[Records from a dataset]
##########
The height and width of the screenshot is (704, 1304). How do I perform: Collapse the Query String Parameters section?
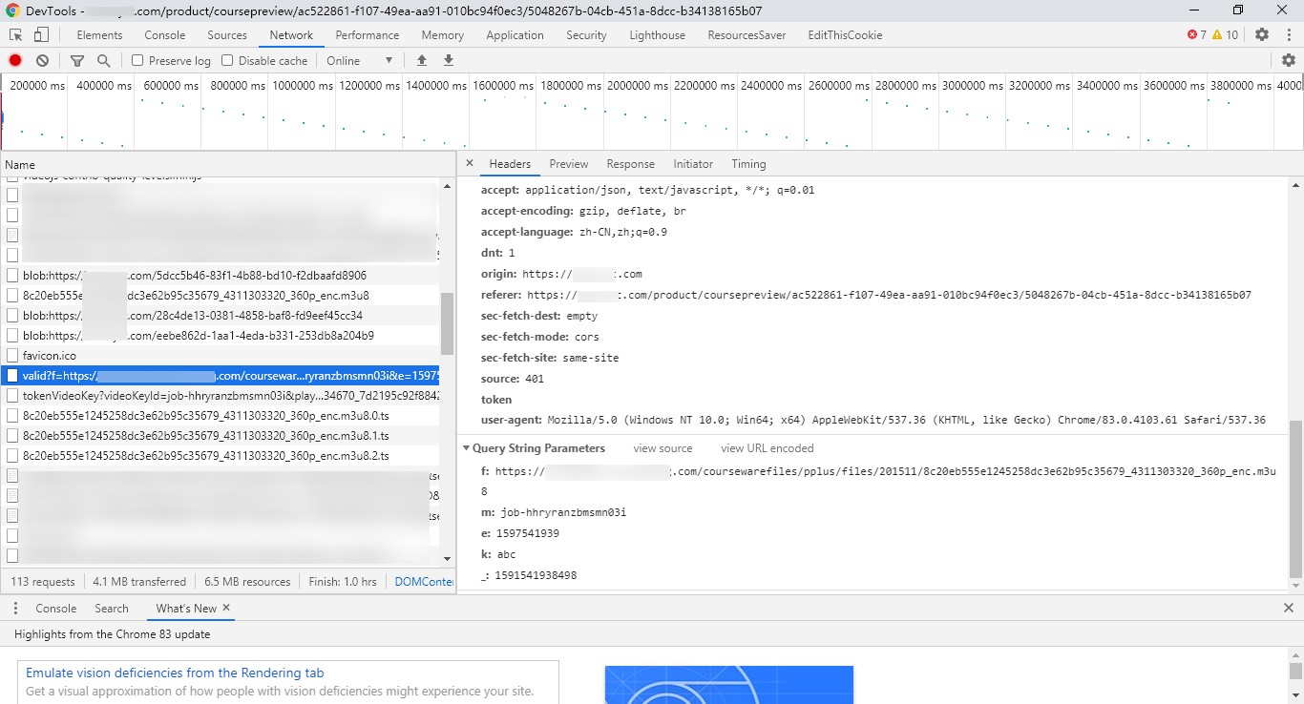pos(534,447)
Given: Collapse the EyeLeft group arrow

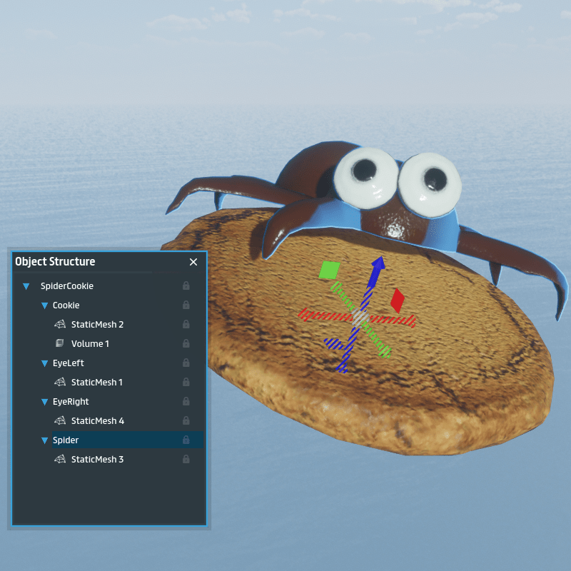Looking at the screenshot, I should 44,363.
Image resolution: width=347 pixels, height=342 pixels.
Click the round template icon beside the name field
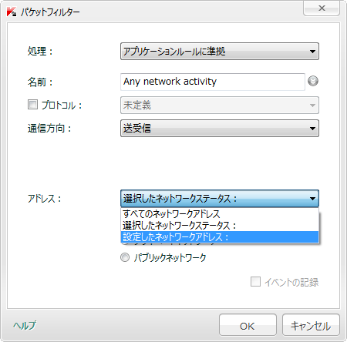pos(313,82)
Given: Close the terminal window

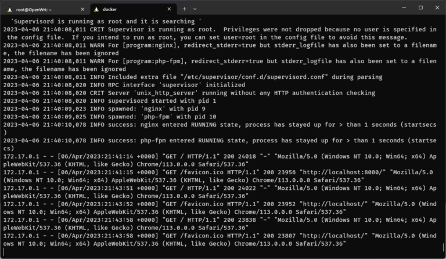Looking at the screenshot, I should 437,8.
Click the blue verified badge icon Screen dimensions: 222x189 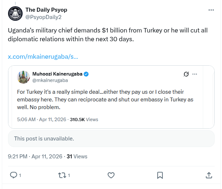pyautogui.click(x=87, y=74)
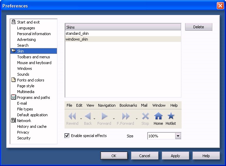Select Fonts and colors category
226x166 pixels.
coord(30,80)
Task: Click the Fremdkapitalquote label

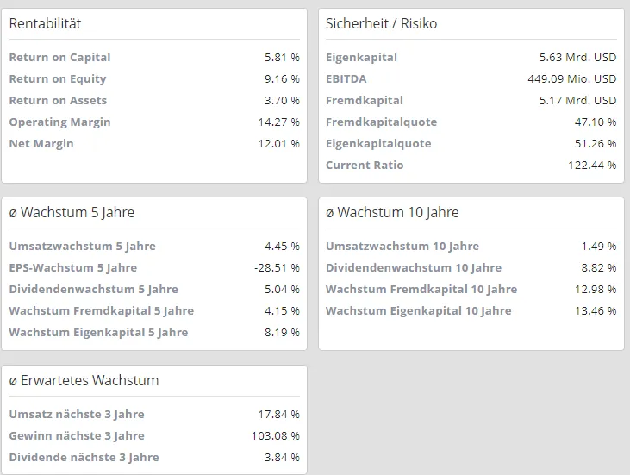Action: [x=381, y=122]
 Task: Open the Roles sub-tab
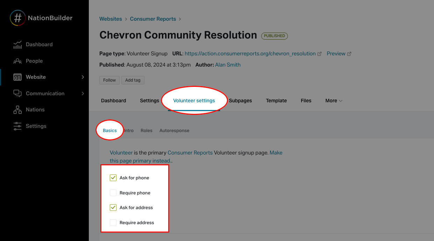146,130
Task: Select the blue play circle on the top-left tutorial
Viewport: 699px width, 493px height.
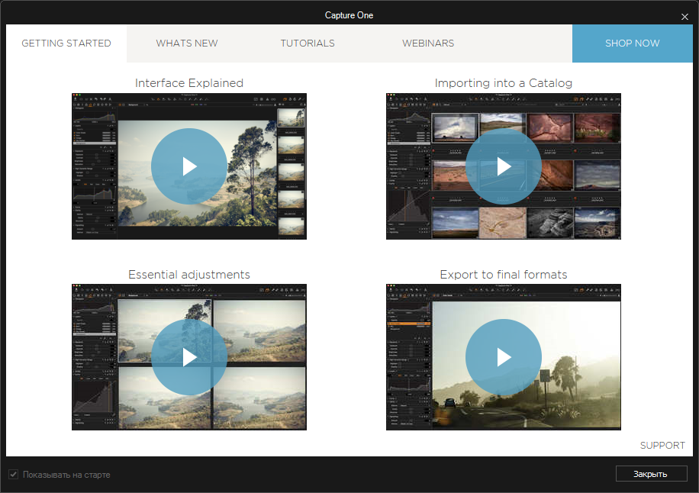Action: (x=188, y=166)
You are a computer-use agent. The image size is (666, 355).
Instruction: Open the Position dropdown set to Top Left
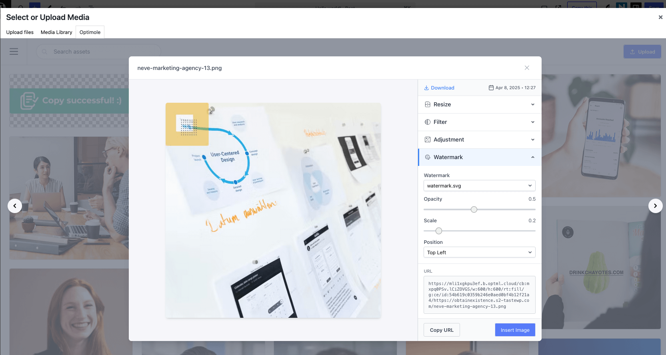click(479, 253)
##########
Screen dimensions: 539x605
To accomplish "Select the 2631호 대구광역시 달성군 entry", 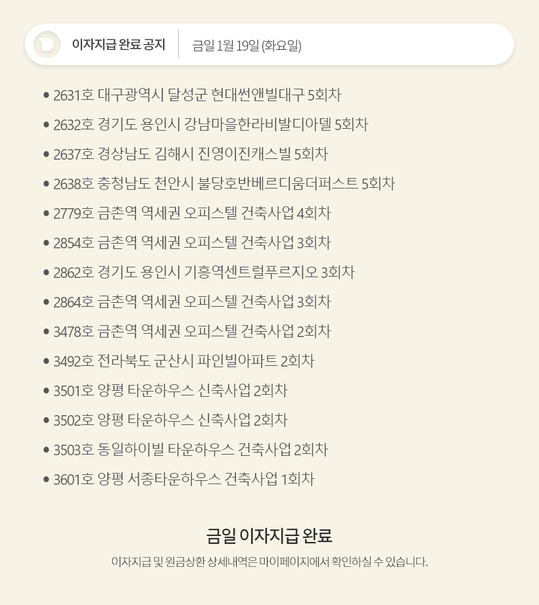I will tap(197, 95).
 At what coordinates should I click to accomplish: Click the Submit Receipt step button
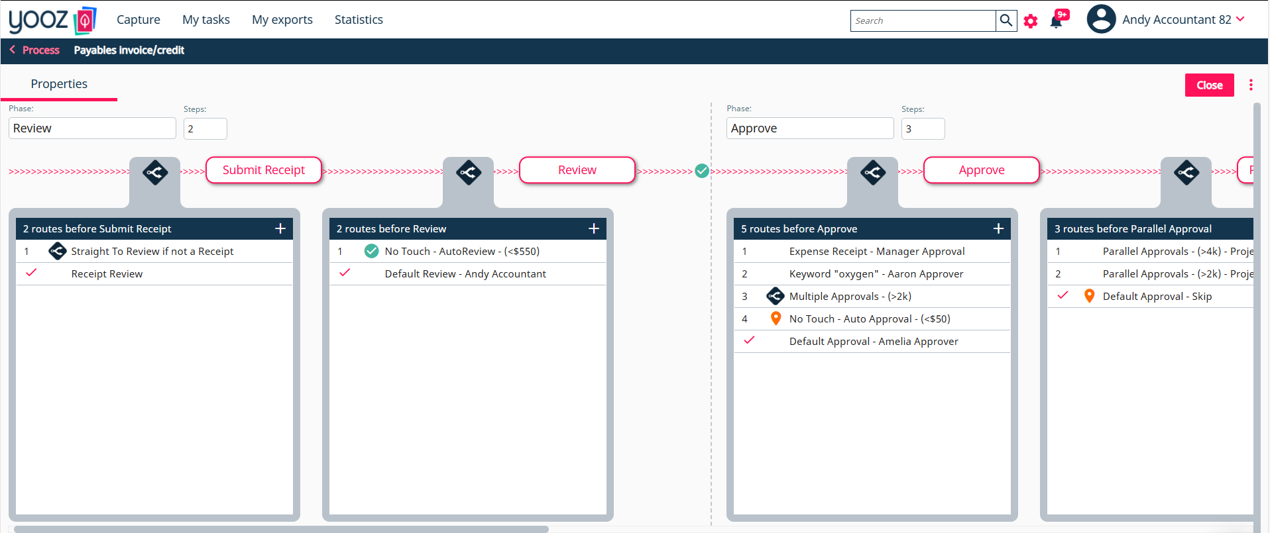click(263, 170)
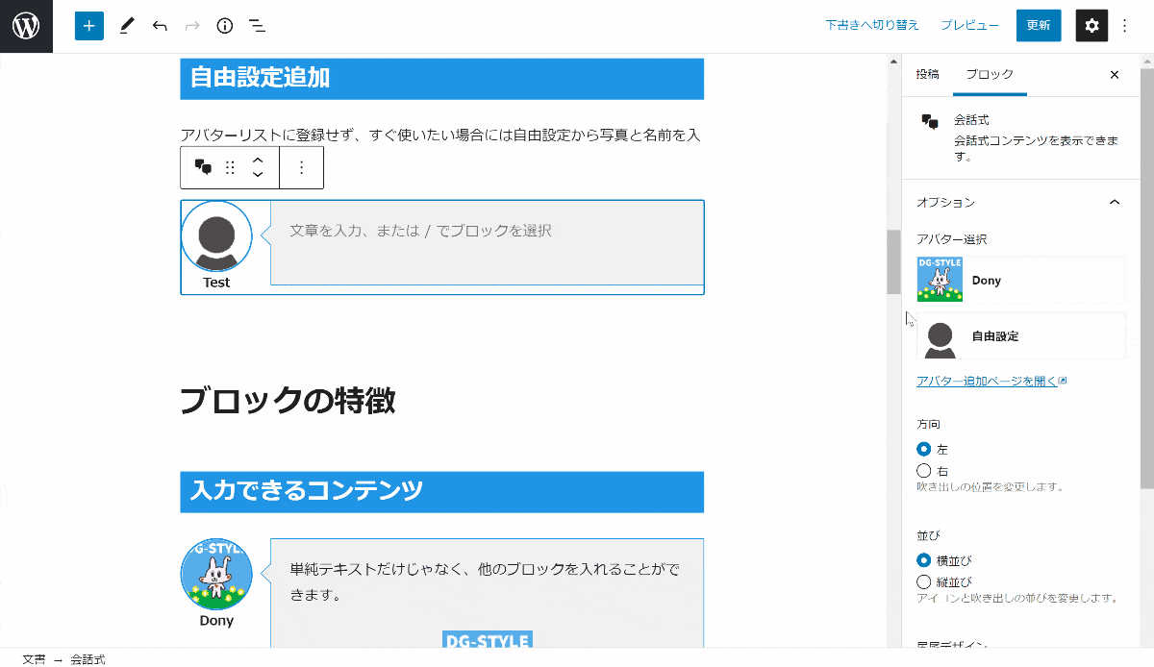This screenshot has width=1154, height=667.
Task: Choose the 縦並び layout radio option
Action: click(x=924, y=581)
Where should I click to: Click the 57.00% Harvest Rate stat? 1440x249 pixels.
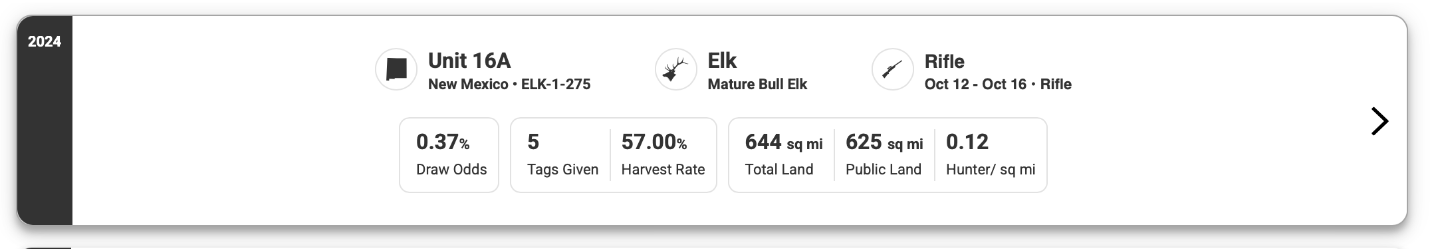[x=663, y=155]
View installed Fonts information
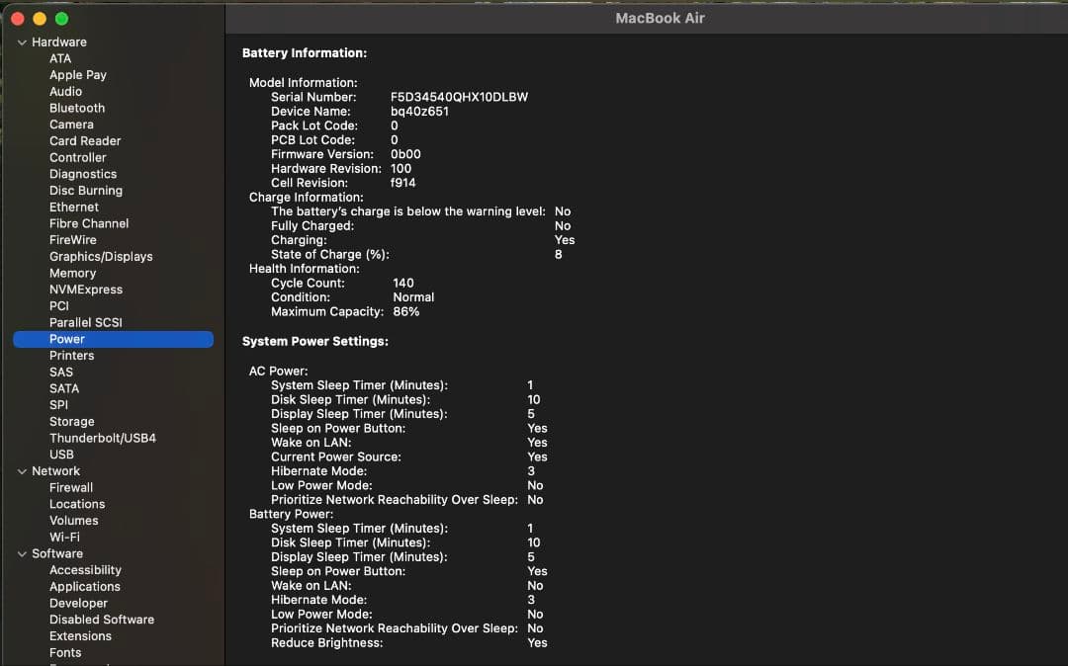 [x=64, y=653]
##########
#### What is needed:
Copy word for word the span of the records above that begins at the line with "The height and" and ends at the line with "Image resolution: width=347", including those two lines but not the pictures.

#### Exercise answer:
The height and width of the screenshot is (704, 1304). How do I perform: Collapse the Query String Parameters section?
pos(534,447)
Given: Collapse the EyeLeft group arrow

Looking at the screenshot, I should 44,363.
Image resolution: width=347 pixels, height=342 pixels.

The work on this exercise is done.